2013年10月15日

京都は、イノダコーヒ。

京都は、イノダコーヒ。


大学生活を、京都で過ごしました。
いろんな思い出がそこにはあります。

その中の一つに、
イノダコーヒも含まれているのです。

あまりにも有名なそのお店は、
京都の街中にひっそりとありました。

ひっそりって、ヘンかな。
とても流行っててお客様も多いのだけど、
日本風の木造の建物と、中の落ち着いた雰囲気には、
人をほっと安心させる隠れ家のようなイメージがあったのですよ。

初めてそこに行ったのは、
可愛がってもらっていた女性の先輩に連れて行ってもらった時。
明るく優しい人でした。

「あんな、うち、彼と別れてん。
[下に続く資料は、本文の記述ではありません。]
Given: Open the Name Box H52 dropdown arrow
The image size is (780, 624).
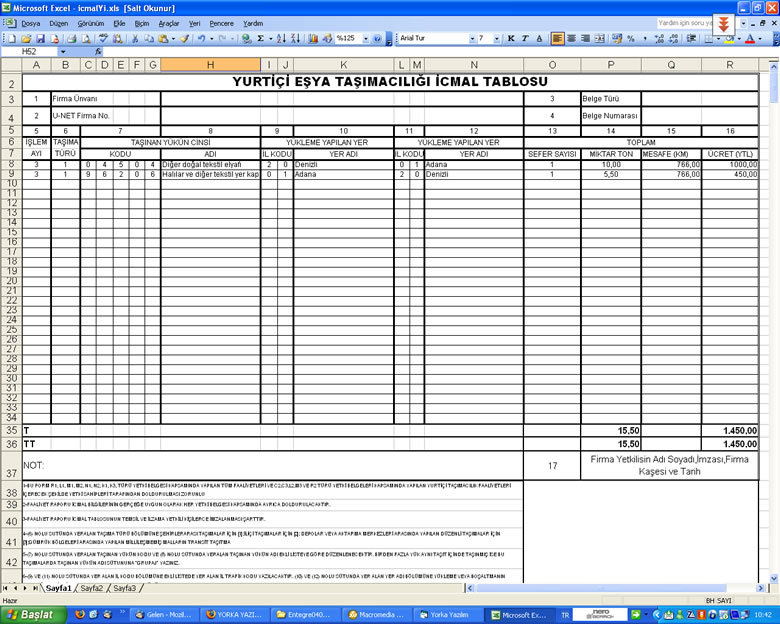Looking at the screenshot, I should click(x=63, y=51).
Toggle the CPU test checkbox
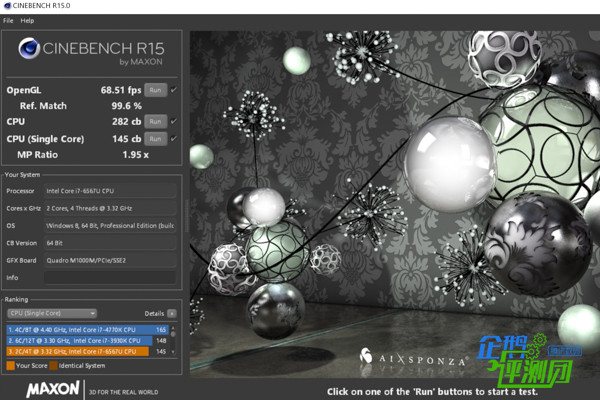This screenshot has width=600, height=400. [174, 121]
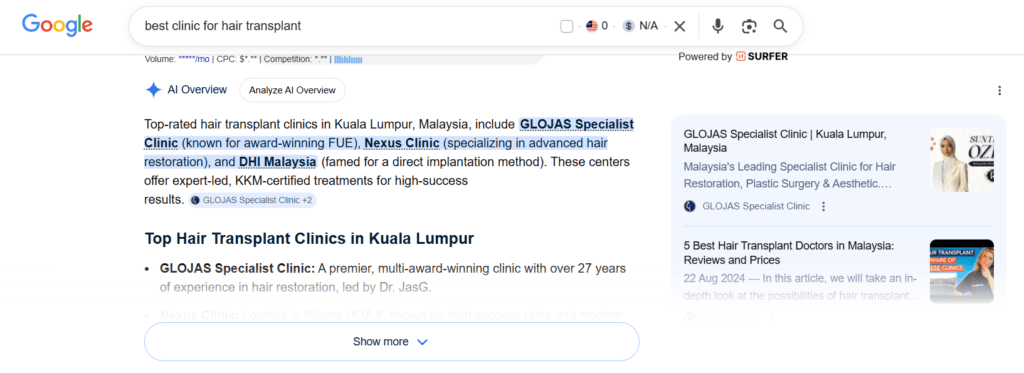Open Google Lens image search icon
The image size is (1024, 373).
coord(749,26)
」

「えっ???なんでですか?仲良かったのに、
 何かあったんですか?」

「何もないよ。けどな、うち、彼のこと、めっちゃ好きやねん。」

「そしたら、なんで?」

「あんな、うち、一人っ子やろ。
 彼も一人っ子やねん。

 このまま付き合うたら、結婚考えるやろ。
 けど、うちら結婚出来ひん。」

「そんな、今時・・・。」

「古い思うかもしれへんけど、
 うちは親が悲しむの、いややねん。
 彼も、そう言うんやんか。

 そやから、続けて苦しさが増すよりも、
 別れよかって話になったんよ。」

「彼氏の方もそれでいいって?」

「納得してくれたよ。

 こないだ最後のデートの時も、この店に来てん。
 コーヒー飲み終わったら、これで最後やな、言うて、うちまで送ってくれたんやけど、

 ずっと二人で歩いて帰ったんよ。

 このまま家に着かへんかったら、どんなにええやろと思ったら、
 涙がぽろぽろぽろぽろこぼれてな。

 せつなかったわ。」

そんな打ち明け話が似合うお店。
いろんなドラマが、そこで静かに起こっていそうな、
そんなところでした。

なんでこんな話をするかというと、
山形屋さんの京都展に、イノダコーヒさんが来てたんです。

コーヒーとチーズケーキを買いました。
チーズケーキは、変わらない懐かしい味でございました。

あの時の先輩は、
別の人と幸せな結婚をされたと聞きます。

それでも時には、
あの彼のことを思い出すことはあるのかな。
イノダコーヒとともに。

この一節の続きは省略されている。